They devoured it greedily and turned to the carcass for more, and Og knew that with the help of the vultures that already circled overhead or sat hunched on nearby rocks, they would soon leave nothing but gnawed bones to remind the tree people of the terrible cave-dwelling tiger.
His hunger recalled to Og that the tree people had provided him with food. He looked out toward the mouth of the canyon, where a number of them were gathered in little groups in trees and on the tops of rocks, watching him curiously, and he noted with a sense of satisfaction that as he watched them they became uneasy, and chattered among themselves, and some that had ventured a little too far from the security of the trees scrambled back and took refuge among the palm tops, nor did they jabber at him derisively as ape people did at hairy folk when they felt safely out of reach. They held him in awe and Og knew that his triumph over Sabre-Tooth was accountable for it. Even the powerful Scar Face and his[108] band of warriors moved to a distance with the others.

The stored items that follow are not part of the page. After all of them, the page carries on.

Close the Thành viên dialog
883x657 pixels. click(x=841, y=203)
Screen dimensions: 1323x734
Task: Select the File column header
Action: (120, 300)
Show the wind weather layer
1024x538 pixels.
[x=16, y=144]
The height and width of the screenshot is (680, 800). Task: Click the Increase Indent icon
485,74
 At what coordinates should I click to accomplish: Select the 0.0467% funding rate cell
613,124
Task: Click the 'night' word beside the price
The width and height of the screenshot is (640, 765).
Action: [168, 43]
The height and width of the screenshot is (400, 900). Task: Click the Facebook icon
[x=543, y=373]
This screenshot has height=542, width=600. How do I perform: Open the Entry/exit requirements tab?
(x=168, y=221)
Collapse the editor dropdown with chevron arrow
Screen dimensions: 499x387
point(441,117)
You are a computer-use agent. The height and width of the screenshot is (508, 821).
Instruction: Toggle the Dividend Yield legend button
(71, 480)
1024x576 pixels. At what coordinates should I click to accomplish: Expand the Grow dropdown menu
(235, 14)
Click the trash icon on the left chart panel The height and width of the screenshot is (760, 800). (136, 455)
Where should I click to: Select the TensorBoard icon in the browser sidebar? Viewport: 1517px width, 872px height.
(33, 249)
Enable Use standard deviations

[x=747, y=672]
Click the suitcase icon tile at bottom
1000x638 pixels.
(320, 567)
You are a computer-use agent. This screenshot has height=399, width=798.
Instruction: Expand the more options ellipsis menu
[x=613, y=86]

Og was elated, nor was he slow to take advantage of this new situation. With a rolling walk that had about it a faint suggestion of swagger, he walked to the mouth of the canyon and looked at the flat rock on which the tree people had each day placed the fruit and nuts that were his food. It was bare. He looked at it in silence for a moment then up among the palms at the peering, chattering tree people. In the fiercest voice he could muster he began shouting for food, at the same time brandishing his stone hammer.
Much to his satisfaction his easily interpreted actions caused a commotion among the ape men and forthwith Scar Face and a number of others began chattering loudly, and presently the whole horde was scurrying about among the tree tops. Og, with the demeanor of a tyrant, which he already felt himself to be, walked back to his tiger skin and sat there watching, and before long he was gratified to see timid tree folk hurrying toward the food rock with armfuls of fruit, and it was not long before they had deposited there a pile of food that was staggering in its proportions. It contained more than Og could eat in many[109] days, all of which gave the primitive boy grim satisfaction. He was fast beginning to feel his importance as the slayer of the cave tiger and it delighted him to see that the tree people were awed to fear by his prowess.
Still, his fast developing egotism did not overbalance his discretion, for that night and many nights thereafter he and the wolf cubs sought out protecting rocks on the sloping sides of the canyon, behind which to crouch and slumber.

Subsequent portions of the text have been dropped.